» **EXCERPT**:
☆ ☆ ☆ ☆ ☆ ☆ ☆

Kerala, the southern-most region on the western coast of India, is one of the states where land monopoly and absentee landlordism had been abolished under the statutory provisions of land reform acts and other legislations since 1970. Behind this development is a long history of protest movements, agrarian struggles and peasant revolts. Since the establishment of the British Raj in Malabar and its political hegemony over Travancore and Cochin, there were armed revolts and rebellions against the alien government in which the peasantry and the feudal class participated. The revenue regulation of the British, a mixture of Zamindari and Ryotwari systems, adversely affected pre-colonial agrarian relations in this region.

The large-scale extraction of surplus-produce in the form of revenue and cash payment directly and indirectly by the British from the peasantry contributed to the growth of rural poverty and pauperization among all classes related to production. The major revolts in the early decades of the nineteenth century against the colonial system, led by Pazhassi, Veluthampi, Paliyat Achan and the Kurichiyas, had taken place in this background. The spontaneous and sporadic revolts by the Mappila peasantry continued throughout the last century in south Malabar. Even colonial administrators like William Logan were compelled to highlight the agrarian origins of such disturbances. The British efforts to ameliorate the grievances of the peasantry by statutory intervention in the existing landlord-tenant relations failed miserably, as the colonial jurists and administrators did not want to abrogate the rights and privileges of the landowning class or the Janmis. They believed that any step in that direction would weaken ultimately the colonial government.

However in Travancore and Cochin, the native feudalistic governments introduced certain agrarian legislations in the second half of the nineteenth century to fulfil the requirements of fixity of tenure, fair rent and free transfer and thereby facilitate capital investments in coffee and tea plantations by the European capitalists and joint stock companies. These legislations and their amendments and the subsequent legislations like the Nair Regulations against the matrilineal system, a feudal institution, in the long-run weakened the traditional feudal class and landlordism. In Malabar, the planter capitalist interests had been concentrated mainly in Wayanad, where the major part of the land holdings had been obtained by the British government through escheat and confiscation. Therefore, the British never felt the necessity of an agrarian legislation in Malabar. There they strengthened the interests of the feudal class and kept the peasantry without fixity of tenure and fair rent. This intra-regional difference in the land tenurial relations of Malabar and Travancore- Cochin can be traced in the character and growth of agrarian struggles in these two regions as well.

In the 20th century, Malabar and Kasargod came to the forefront of anti-feudal and antiimperialist struggles, in which the peasantry were the main participants, whereas in Travancore- Cochin the main role in these struggles was played by the labourers and working class.

☆ ☆ ☆ ☆ ☆ ☆ ☆

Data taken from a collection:
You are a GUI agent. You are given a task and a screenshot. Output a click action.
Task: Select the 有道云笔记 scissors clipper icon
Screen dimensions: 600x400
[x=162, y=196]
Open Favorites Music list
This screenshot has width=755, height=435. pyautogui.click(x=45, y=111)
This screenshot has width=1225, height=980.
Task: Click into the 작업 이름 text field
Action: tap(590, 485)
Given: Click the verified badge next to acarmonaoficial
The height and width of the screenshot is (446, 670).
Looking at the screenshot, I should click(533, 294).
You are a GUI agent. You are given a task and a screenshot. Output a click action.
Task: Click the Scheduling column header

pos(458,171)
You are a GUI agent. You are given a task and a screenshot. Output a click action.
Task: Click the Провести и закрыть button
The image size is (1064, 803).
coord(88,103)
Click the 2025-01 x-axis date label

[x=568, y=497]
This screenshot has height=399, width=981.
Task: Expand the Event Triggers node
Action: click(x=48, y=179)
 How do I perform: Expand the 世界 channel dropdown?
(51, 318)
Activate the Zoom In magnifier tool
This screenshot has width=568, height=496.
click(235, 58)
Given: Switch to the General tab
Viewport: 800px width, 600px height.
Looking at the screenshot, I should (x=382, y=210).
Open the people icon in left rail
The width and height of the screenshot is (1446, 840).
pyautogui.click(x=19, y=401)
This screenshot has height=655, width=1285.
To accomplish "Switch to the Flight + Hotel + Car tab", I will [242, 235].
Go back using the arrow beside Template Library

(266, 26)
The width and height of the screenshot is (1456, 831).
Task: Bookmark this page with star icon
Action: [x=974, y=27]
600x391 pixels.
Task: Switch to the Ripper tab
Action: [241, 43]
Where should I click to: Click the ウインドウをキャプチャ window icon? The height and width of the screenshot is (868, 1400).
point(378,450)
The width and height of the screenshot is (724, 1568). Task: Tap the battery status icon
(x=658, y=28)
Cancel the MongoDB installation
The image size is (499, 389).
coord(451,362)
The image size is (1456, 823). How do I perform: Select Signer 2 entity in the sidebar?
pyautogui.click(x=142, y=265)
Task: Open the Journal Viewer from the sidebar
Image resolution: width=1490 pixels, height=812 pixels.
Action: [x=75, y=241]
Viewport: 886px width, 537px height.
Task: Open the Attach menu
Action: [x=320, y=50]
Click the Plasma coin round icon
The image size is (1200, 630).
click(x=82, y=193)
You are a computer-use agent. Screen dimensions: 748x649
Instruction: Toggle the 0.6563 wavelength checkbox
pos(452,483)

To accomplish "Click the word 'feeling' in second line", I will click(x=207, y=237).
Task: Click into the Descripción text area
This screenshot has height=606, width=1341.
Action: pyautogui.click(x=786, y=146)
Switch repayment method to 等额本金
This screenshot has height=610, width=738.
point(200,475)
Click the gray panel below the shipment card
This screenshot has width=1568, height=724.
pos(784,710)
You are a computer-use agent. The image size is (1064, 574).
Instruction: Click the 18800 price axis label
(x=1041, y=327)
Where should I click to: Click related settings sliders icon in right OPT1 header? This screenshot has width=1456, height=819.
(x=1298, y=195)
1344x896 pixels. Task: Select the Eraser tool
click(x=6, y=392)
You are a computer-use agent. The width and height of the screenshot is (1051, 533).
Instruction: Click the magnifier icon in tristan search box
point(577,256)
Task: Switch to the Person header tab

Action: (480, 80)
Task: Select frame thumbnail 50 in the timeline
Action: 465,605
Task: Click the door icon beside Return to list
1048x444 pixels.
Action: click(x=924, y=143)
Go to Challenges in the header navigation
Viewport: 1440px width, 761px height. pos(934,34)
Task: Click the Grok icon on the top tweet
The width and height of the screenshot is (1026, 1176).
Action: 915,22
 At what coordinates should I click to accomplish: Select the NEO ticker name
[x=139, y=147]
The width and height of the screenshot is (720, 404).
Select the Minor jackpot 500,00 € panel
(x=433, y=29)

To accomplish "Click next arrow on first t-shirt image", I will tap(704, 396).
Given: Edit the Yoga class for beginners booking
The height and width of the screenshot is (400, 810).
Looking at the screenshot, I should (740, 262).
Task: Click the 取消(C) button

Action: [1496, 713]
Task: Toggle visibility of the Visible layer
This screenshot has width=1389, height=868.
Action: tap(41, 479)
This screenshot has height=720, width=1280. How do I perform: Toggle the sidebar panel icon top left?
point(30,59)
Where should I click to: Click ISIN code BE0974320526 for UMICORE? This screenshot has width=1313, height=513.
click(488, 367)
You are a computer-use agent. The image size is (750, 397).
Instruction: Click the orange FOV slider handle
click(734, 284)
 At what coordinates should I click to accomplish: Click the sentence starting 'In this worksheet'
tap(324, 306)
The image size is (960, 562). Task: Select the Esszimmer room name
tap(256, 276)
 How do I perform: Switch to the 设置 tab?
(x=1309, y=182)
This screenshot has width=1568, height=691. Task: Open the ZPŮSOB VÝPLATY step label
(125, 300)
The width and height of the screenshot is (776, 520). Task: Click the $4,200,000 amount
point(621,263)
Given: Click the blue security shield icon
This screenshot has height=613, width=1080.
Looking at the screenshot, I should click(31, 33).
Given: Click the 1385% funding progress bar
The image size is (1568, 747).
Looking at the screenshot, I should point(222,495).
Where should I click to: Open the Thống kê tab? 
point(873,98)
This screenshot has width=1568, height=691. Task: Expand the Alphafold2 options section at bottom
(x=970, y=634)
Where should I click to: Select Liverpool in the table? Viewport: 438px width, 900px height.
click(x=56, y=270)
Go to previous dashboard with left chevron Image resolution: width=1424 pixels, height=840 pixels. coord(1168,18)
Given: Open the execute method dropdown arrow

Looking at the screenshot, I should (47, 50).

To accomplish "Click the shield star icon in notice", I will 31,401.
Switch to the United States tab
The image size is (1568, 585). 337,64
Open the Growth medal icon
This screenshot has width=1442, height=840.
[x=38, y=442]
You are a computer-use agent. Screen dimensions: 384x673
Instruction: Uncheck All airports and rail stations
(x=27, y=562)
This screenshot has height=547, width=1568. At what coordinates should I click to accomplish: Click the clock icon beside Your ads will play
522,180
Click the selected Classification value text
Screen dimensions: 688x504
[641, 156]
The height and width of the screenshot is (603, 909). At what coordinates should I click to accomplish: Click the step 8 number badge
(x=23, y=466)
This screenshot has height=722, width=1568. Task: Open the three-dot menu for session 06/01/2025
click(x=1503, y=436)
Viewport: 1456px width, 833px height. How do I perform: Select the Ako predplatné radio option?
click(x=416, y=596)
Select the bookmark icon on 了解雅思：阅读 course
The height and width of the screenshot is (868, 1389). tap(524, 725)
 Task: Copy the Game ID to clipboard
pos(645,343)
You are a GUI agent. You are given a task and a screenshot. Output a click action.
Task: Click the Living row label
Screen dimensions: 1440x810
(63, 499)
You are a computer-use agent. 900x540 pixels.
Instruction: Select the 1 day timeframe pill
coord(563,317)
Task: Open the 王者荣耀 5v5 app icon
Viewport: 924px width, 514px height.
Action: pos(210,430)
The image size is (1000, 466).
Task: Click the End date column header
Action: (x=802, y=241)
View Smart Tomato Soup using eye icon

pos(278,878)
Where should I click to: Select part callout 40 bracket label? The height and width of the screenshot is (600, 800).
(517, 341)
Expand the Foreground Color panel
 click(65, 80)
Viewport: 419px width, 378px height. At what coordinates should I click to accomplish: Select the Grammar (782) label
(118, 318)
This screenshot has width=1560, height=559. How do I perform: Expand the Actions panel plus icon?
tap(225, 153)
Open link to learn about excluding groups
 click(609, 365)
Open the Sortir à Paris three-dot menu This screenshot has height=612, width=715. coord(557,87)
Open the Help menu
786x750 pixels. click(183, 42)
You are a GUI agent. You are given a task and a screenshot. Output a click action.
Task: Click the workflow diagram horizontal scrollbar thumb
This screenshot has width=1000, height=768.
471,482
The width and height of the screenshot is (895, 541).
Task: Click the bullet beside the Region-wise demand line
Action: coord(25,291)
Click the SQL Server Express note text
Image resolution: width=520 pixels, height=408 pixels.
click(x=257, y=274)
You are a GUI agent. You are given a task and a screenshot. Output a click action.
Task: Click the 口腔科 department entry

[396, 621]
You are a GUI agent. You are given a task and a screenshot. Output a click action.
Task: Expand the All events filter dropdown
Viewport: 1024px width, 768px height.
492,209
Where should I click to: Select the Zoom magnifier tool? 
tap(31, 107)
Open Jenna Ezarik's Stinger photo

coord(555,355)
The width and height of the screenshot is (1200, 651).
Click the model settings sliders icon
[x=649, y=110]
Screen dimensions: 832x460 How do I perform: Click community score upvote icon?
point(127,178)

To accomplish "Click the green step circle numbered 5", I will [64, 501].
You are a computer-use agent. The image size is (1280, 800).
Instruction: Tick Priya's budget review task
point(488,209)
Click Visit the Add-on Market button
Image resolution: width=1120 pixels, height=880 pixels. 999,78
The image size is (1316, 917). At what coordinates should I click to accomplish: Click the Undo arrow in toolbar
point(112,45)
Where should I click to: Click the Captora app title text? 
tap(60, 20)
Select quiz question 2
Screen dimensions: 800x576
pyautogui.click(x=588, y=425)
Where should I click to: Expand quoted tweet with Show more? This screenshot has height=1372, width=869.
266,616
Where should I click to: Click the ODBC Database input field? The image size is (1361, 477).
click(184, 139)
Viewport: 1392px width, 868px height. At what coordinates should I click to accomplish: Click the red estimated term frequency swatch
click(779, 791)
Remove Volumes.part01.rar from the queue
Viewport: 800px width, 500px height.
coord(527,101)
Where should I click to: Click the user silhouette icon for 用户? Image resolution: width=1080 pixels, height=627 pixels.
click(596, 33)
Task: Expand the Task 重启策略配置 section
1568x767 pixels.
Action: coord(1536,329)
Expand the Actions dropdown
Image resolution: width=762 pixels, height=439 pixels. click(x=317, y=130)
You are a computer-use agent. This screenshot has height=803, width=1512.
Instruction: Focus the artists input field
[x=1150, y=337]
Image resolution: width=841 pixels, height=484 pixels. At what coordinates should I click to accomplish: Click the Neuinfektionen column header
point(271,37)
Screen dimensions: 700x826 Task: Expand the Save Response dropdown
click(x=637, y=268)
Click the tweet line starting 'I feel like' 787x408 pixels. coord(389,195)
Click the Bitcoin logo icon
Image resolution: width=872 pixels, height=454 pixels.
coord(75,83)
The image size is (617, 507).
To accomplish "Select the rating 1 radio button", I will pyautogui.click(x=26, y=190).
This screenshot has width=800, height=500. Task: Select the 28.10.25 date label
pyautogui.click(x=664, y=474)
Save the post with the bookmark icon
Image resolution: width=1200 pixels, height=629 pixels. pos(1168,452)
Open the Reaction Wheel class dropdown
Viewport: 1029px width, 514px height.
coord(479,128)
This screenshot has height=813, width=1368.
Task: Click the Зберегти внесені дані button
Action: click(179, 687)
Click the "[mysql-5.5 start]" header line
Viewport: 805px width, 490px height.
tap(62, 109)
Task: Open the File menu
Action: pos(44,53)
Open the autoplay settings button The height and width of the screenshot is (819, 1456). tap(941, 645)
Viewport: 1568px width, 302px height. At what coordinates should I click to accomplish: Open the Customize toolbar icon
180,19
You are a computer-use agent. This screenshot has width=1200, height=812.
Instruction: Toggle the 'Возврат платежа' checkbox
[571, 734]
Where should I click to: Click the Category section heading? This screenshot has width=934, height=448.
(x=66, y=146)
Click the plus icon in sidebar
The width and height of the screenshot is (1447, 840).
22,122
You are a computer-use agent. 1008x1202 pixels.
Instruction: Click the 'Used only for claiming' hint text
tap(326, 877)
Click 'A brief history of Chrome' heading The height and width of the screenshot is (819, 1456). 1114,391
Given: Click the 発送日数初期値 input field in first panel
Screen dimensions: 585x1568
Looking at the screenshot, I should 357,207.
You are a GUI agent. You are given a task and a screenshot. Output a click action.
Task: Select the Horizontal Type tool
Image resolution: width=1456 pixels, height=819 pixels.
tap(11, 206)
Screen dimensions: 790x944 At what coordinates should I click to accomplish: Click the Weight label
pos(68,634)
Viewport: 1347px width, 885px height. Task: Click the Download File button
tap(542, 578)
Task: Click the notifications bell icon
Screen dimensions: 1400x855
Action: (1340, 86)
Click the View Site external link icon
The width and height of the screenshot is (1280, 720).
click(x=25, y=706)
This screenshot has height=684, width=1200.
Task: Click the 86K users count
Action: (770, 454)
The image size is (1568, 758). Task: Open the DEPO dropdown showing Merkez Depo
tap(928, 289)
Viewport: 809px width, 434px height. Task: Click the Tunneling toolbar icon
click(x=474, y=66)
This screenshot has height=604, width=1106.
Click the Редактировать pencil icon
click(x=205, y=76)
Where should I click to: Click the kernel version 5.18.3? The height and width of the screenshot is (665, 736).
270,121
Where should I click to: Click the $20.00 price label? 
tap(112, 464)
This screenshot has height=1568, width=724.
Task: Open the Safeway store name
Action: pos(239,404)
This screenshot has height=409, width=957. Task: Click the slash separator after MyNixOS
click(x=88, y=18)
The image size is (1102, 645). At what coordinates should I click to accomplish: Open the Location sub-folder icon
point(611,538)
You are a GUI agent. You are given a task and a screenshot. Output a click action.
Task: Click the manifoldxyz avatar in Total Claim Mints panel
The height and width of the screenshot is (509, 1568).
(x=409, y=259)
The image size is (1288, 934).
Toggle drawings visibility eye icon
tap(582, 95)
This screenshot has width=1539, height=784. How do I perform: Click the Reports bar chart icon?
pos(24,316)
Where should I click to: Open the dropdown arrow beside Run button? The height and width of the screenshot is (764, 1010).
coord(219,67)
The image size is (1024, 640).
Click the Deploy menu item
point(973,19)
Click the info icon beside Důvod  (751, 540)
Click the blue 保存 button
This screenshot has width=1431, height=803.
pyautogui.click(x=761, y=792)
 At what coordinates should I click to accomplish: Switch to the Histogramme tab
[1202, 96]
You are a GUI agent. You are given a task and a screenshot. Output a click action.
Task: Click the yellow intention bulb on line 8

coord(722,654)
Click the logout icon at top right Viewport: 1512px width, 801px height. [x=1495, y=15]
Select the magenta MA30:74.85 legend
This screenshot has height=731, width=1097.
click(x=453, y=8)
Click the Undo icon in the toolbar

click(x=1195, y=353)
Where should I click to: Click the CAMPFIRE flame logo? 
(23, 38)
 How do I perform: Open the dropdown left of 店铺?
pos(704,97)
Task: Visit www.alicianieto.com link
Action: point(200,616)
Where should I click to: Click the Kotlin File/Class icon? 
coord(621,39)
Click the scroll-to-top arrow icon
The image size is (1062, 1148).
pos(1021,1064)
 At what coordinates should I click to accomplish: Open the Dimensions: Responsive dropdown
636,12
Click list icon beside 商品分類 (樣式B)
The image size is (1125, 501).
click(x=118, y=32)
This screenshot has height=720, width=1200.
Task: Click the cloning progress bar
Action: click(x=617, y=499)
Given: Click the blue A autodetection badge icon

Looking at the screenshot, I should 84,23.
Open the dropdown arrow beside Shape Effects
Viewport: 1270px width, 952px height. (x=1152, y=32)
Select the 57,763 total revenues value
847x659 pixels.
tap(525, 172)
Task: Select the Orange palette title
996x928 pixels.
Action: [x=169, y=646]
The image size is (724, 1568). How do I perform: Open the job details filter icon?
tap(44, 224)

☆ ☆ ☆ ☆ ☆ ☆ ☆

» **PROBLEM REQUIREMENTS**:
Duplicate the passage of the Kerala land reform text starting at "In the 20th" and ending at "and working class.". The items play no part in what comes next.

» **OUTPUT OF THE EXERCISE**:
In the 20th century, Malabar and Kasargod came to the forefront of anti-feudal and antiimperialist struggles, in which the peasantry were the main participants, whereas in Travancore- Cochin the main role in these struggles was played by the labourers and working class.